Off-label medicine use refers to the use of medicines outside the conditions of the product license in terms of dose, patient age, route of administration, indications and contra-indications. Off-label use of medicines is relatively common in medical practice, even if it’s often not supported by strong scientific evidence. The key agencies and acts related to regulation of medicines in India include the Drug Controller General of India (DCGI), Drugs and Magic Remedies (Objectionable advertisement) Act (1954) and the Central Drug Standard Control Organization (CDSCO) which prepares the National Formulary of India (NFI). The DCGI is the regulatory authority for granting approval for new medicines but, unfortunately, there are no clear-cut guidelines on the off-label use of medicines. Indian law does not currently allow medicines to be prescribed for indications for which they have not been approved. In 2002, amendments to the Indian medical council act made off-label prescribing illegal. Off-label marketing by pharmaceutical companies are regarded as a violation of law in India, and it is an offense under the drug and magic remedies (objectionable advertisements) act, 1954.
The criteria for inclusion of medicines in NFI includes drugs in the National List of Essential Medicines (NLEM), drugs used in national health programmes, drugs listed in Indian pharmacopia, drugs not covered but recommended by panel of experts or Indian pharmacopia commission. However, neither the DCGI nor the CDSCO regulate the practice of medicine. The practice of medicine is regulated by the Professional conduct, etiquette and ethics regulations (2002) of the Indian Medical Council. This regulation states that. “Physicians should try continuously to improve medical knowledge and skills and should make available to their patients and colleagues the benefits of their professional attainments.” Therefore, doctors are expected not to avoid legal restrictions like the Drugs and Cosmetics Act and not to violate human rights as well.
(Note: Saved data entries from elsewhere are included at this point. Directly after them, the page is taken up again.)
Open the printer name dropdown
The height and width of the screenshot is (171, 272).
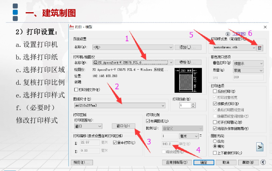pos(171,62)
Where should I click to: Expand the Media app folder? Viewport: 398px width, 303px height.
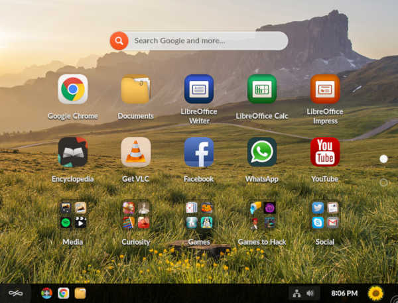pos(72,215)
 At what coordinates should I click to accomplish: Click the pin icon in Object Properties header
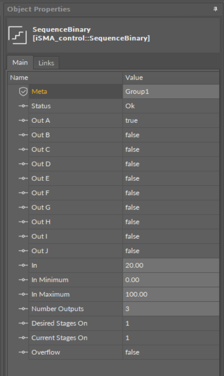(215, 9)
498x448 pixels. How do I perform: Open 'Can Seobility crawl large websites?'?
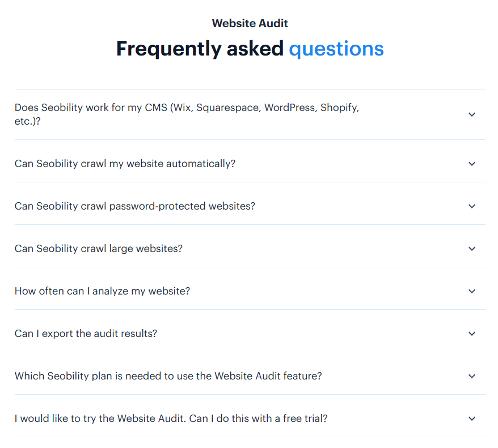[98, 249]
In 2002, amendments to the Indian medical council act made off-label prescribing illegal. The issue of off-label use was debated in India in 2003 when it was found that letrozole, an anti-breast cancer drug was being promoted for infertility. Subsequently, the DCGI authorized a probe into media reports that few pharmaceutical companies had endorsed letrozole for treating infertility in women, without the valid regulatory permission. Following this controversy, the DCGI asked the Indian Medical Association (IMA) to prepare a report about the various attributes related to off-label use of medicines. The IMA submitted their report recommending that doctors in India should be allowed to prescribe off-label indications if there is scientific evidence and medical basis for the same. Despite the IMA’s positive opinion about off-label prescribing, currently there is no rule regarding offlabel prescription in India.
While off-label use may be associated with a greater number of side effects, the benefits may outweigh the risks. Again, off-label practices based solely on intuition are unlikely to be effective as against off-label use supported by clinical evidence. Therefore, audits of off-label practices should include these metrics in the overall assessment of the utility of such practices. The approval process for a new medicine includes a clinical trial, which costs time and money. It is practically impossible to identify all potential uses of a product while it is under process of approval initially. This makes it impossible for a product getting approved for all indications, dosage forms, routes of administration, and covering all age groups (such as children, pregnant women and lactating mothers). This makes the practice of off-label use common. Off-label use of medicines has several advantages in cancer treatment, and therefore, the government in close association with the DCGI should look at ways and means to streamline the practice. Such measure would enlarge the armamentarium for the treatment of cancer.
Although some off-label therapies can be beneficial and even lifesaving for some patients, in many cases, off-label use can be problematic, especially if there is inadequate data regarding drug safety and effectiveness for the off-label use. Ideally, the use of drugs in clinical practice should be based on rational scientific theory, expert medical opinion and well-controlled clinical trials (i.e., evidence-based) rather than the package insert.
Review of studies in India show off-label prescription in the areas of neonatal care, pediatric age group, peri-operative indications and cancer. Off-label medicine use in India is high among the pediatric and neonatal age groups in the form of altered dosage, different indications and different route of administration. Common clinical conditions for off-label use of medicines in India include respiratory diseases and anti-infectives. Research initiatives are very limited and should be developed with the involvement of all key stake holders. There are many potential area of research in use of offlabel medicines in India. These include evidence-based approach to improve rationality of pharmacotherapy (especially pediatrics). developing dosage guidelines. pharmacovigilance for causality assessment of adverse events and risk benefit assessment and a potential role of HTA for studying cost- effectiveness.
Off-label medicines regulation in India remains a grey area and the legal implications are unclear.
The good reprint practices guidance of the Food and Drug Administration (FDA) in the USA can be a starting point and provides guidance on the dissemination of medical journal articles about off-label uses. Manufacturers should not be protected from state persecution when their promotional activities are fraudulent. Hence, off label prescription laws in India should focus not only on the health care provider but also the manufacturers promoting off label use without scientific evidence.